Pour les profils spécifiques déjà traités par Housefinan, vous pouvez aussi consulter le financement immobilier d’un fonctionnaire, le prêt immobilier avant 25 ans ou le prêt immobilier senior sans assurance. Ces pages répondent à des problématiques différentes mais peuvent influencer la solution de remplacement après un refus.

5 erreurs à éviter
- Considérer la portabilité comme acquise sans relire le contrat.
- Signer un nouvel achat en supposant que l’ancien taux sera conservé.
- Attendre la réponse au recours avant de chercher un financement alternatif.
- Comparer uniquement les taux et oublier indemnités, nouvelle assurance et frais de garantie.
- Confondre un refus de transfert avec un refus définitif de tout financement.
Questions fréquentes
La banque peut-elle refuser le transfert d’un prêt immobilier ?
Oui.

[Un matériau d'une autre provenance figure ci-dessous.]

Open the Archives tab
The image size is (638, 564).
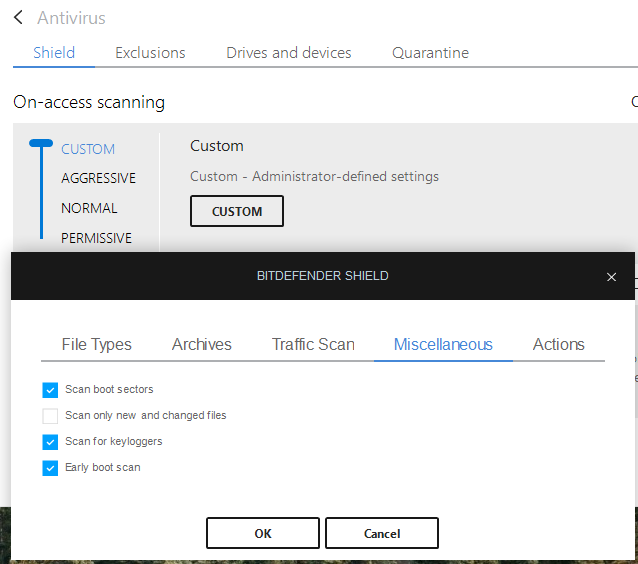coord(202,345)
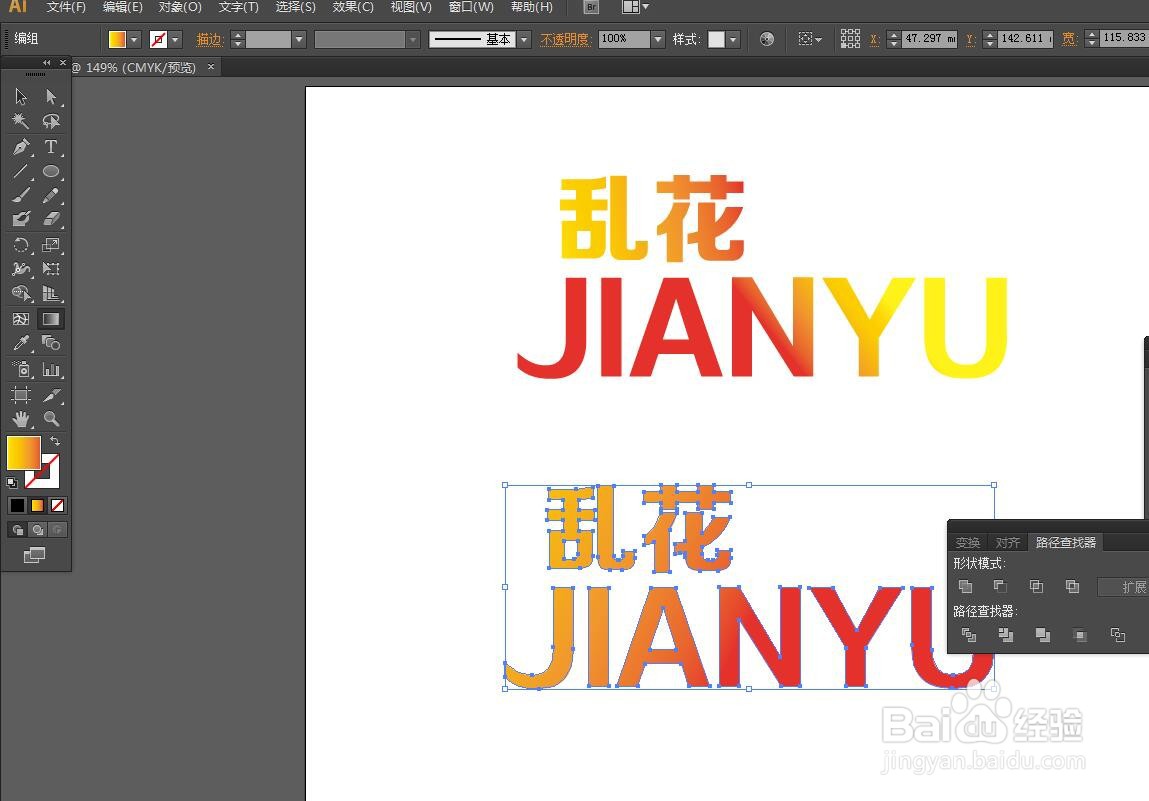1149x801 pixels.
Task: Select the Eyedropper tool
Action: [20, 343]
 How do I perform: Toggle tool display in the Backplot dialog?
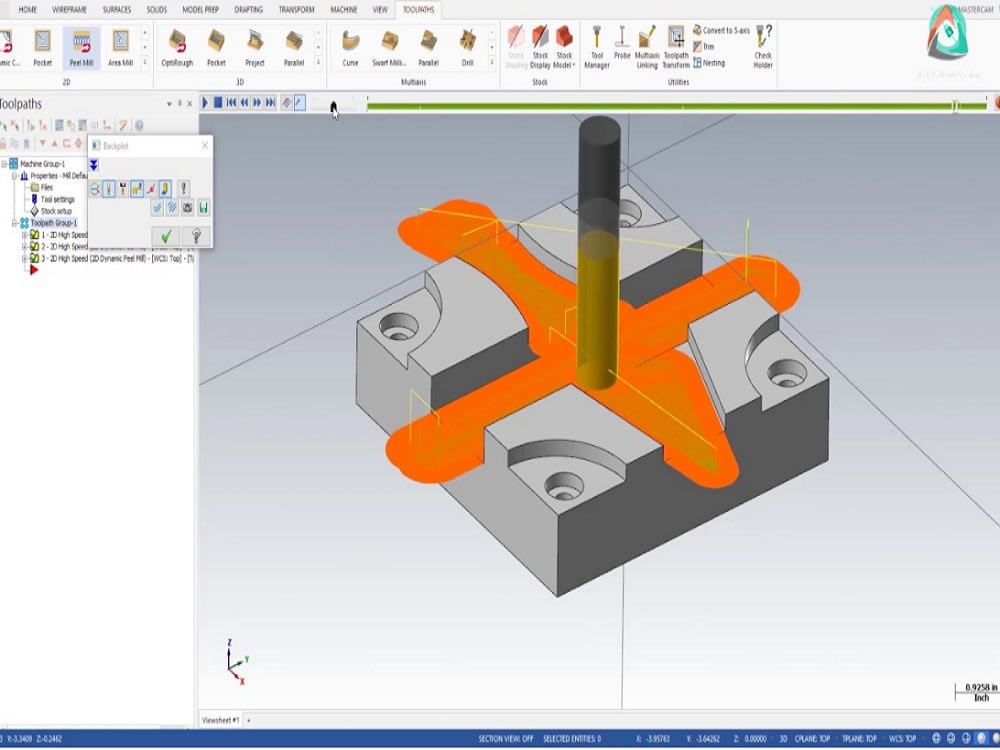[x=109, y=188]
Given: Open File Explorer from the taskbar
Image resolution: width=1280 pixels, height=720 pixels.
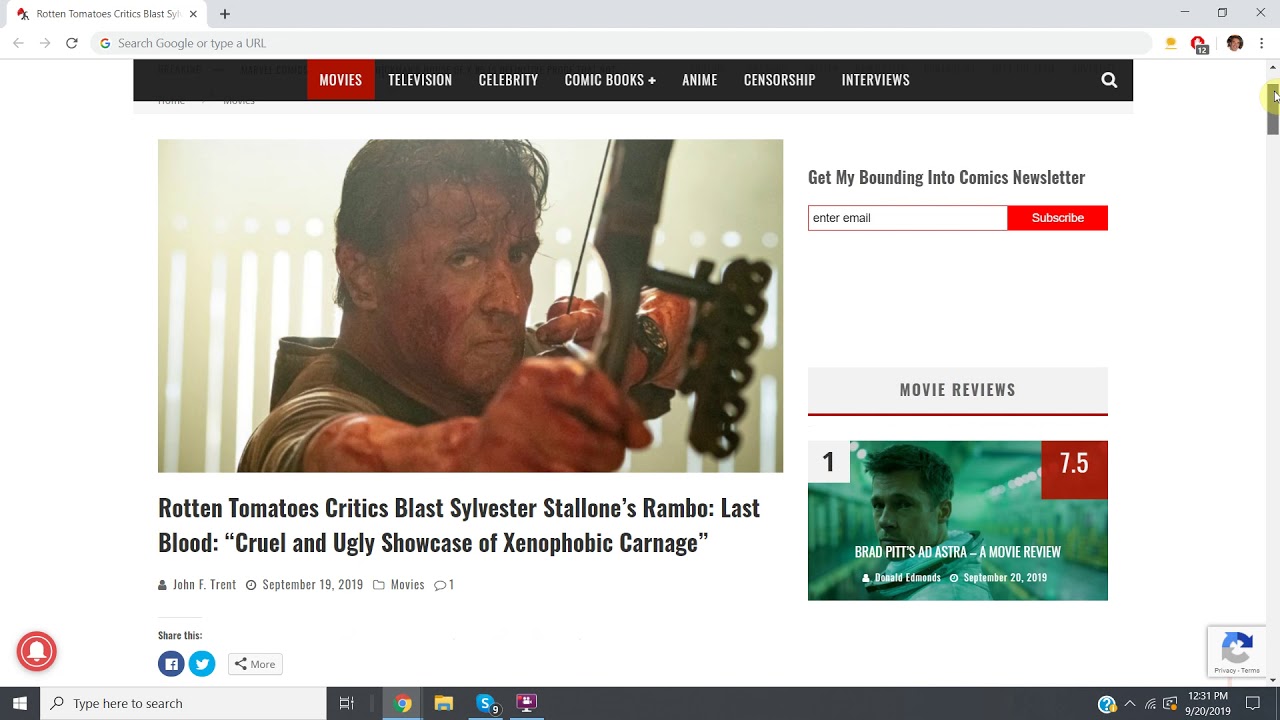Looking at the screenshot, I should tap(444, 703).

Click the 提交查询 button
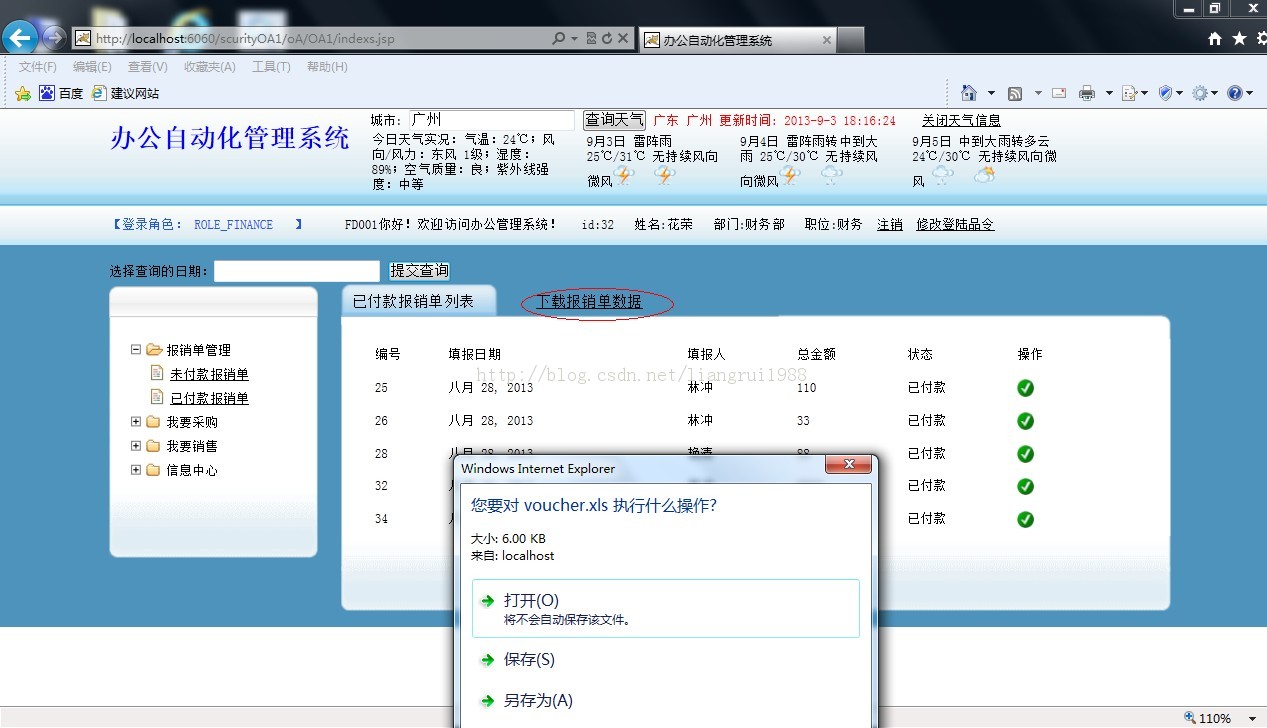419,269
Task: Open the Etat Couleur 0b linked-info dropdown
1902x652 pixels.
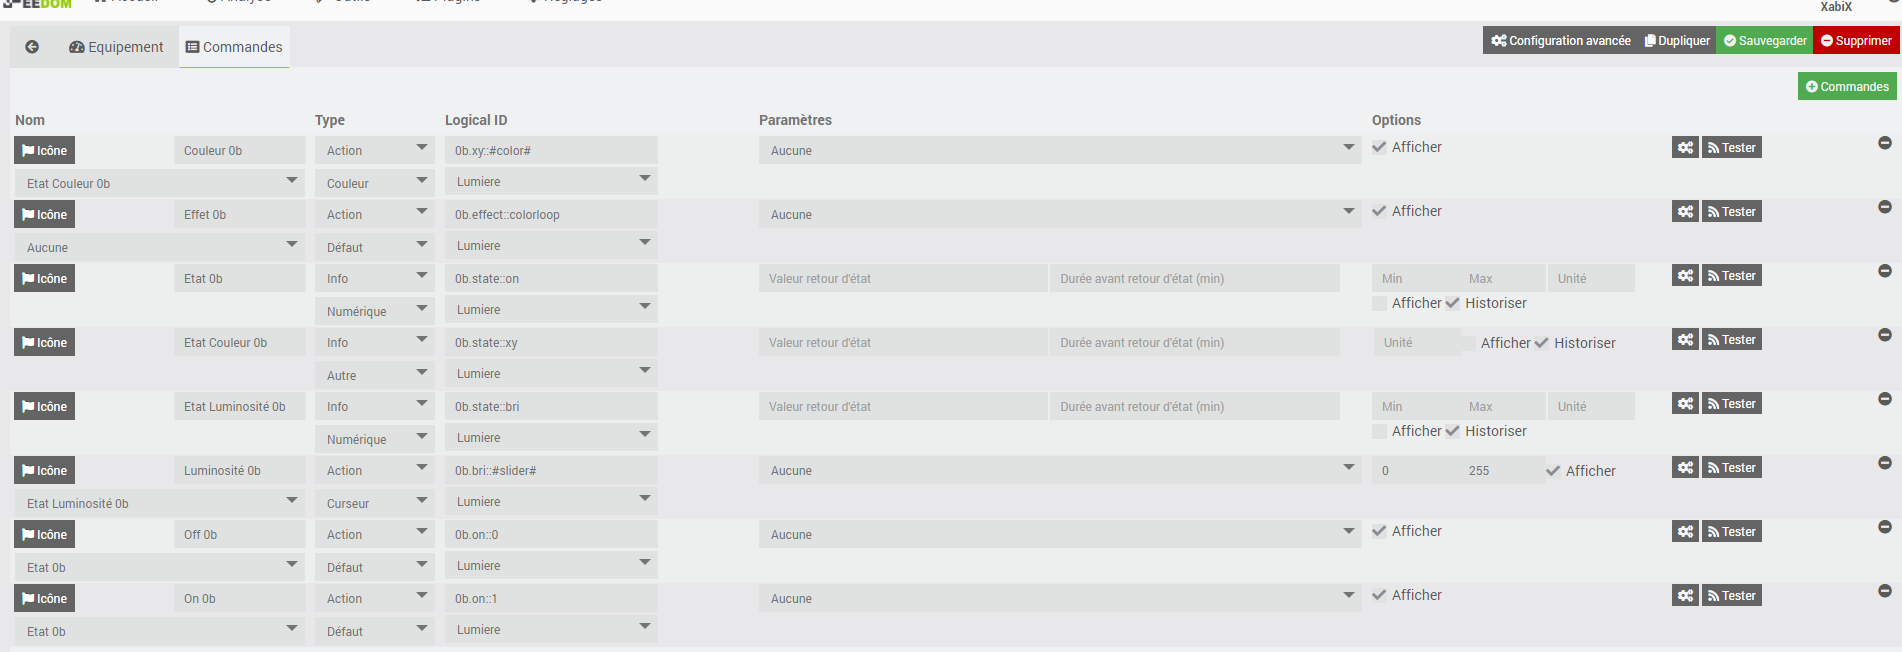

La portabilité d’un prêt immobilier n’est pas un droit automatique. Si le contrat ne prévoit pas de clause de transfert, la banque n’est généralement pas tenue de l’accorder. Si une clause existe, son application dépend des conditions prévues au contrat et, souvent, de l’accord de la banque ou de l’organisme de garantie.
Que vérifier dans la clause de transfert du prêt ?
Il faut lire les conditions sur le nouveau bien, les délais entre vente et achat, la situation de l’emprunteur, le maintien des garanties, l’absence d’incident de paiement, le financement complémentaire et l’accord éventuel de la caution. Une clause peut exister tout en restant conditionnelle.
Que faire après un refus de transfert ?
Demandez une réponse écrite et le fondement du refus, relisez l’offre de prêt, vérifiez les conditions de la clause, puis comparez les alternatives : nouveau prêt, prêt relais, remboursement anticipé, rachat ou montage complémentaire. Si le refus semble incompatible avec le contrat, une réclamation puis une médiation peuvent être envisagées.
Doit-on rembourser l’ancien prêt quand on vend le bien ?
En l’absence de transfert accepté, la vente conduit généralement à solder le crédit garanti par le bien vendu selon les modalités du contrat. Le Code de la consommation permet le remboursement anticipé et encadre l’éventuelle indemnité prévue au contrat.
Quelles indemnités en cas de remboursement anticipé ?
Lorsqu’elles sont prévues au contrat et dues, les indemnités de remboursement anticipé d’un crédit immobilier relevant du Code de la consommation sont plafonnées : elles ne peuvent excéder six mois d’intérêts sur le capital remboursé au taux moyen du prêt, ni 3 % du capital restant dû avant remboursement. Certaines situations prévues par la loi permettent une exonération.